AK Parti'nin seçim meydanlarında vaat ettiklerinin tamamını 3 ay içinde gerçekleştirerek, millete verdiği sözü yerine getirdiğini belirten Kurtulmuş, şöyle devam etti:
"Onlar bombalamalarla, suikastlerle durdurmak, korkutmak isteyecekler. Biz de tam tersine millete ne söz verdik? Taşeron işçi mi dedik. Taşeron işçi meselesini çözeceğiz. Öğretmen ataması mı? Öğretmen atamasını çözeceğiz. Yollar, köprüler sözü mü verdik. Yolları ve köprüleri yapmaya devam edeceğiz. Bunu deyince biriler çıldırıyor. 'Bu kadar terör oluyor siz nasıl yoldan köprüden bahsedersiniz'. Şuursuz adam, zaten terör bunu istiyor, içine kapan, sus, konuşma, kork, ürk hiçbir şey yapma istiyor. Onlara inat ne yapmamız gerekiyorsa onu yapacağız.
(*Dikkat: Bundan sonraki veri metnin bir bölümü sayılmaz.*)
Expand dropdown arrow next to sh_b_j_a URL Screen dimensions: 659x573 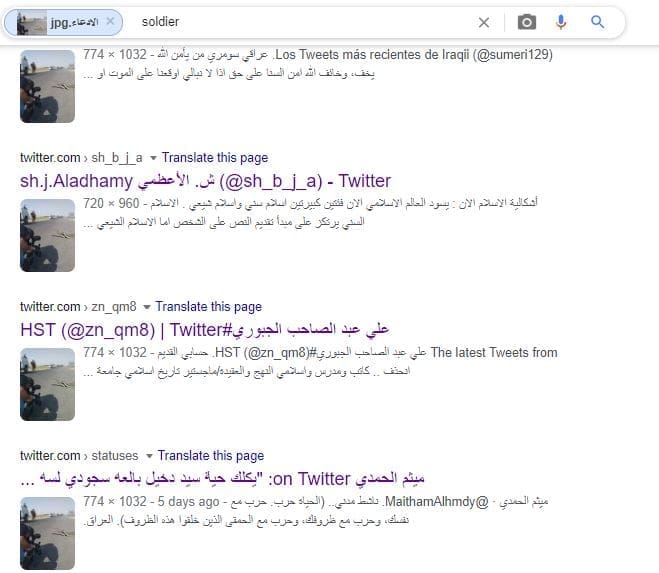click(x=153, y=158)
Fabrikalar, yollar, barajlar, üniversiteler açacağız, hava alanlarımızı genişleteceğiz, halkımıza sosyal programlarımızı artıracağız. Ne vaat ettiysek onları yapacağız. Yılmak, ürkmek, korkmak yok, yolumuza devam edeceğiz. Biz dünyevi anlamda sadece millete uhrevi anlamda sadece Allah'a hesap veririz. Biz milletten ve Allah'tan başka hiç kimseye hesap vermeyiz. Hiçbir kimsenin önünde eğilmeyiz, kimsenin önünde boynumuzu bükmeyiz."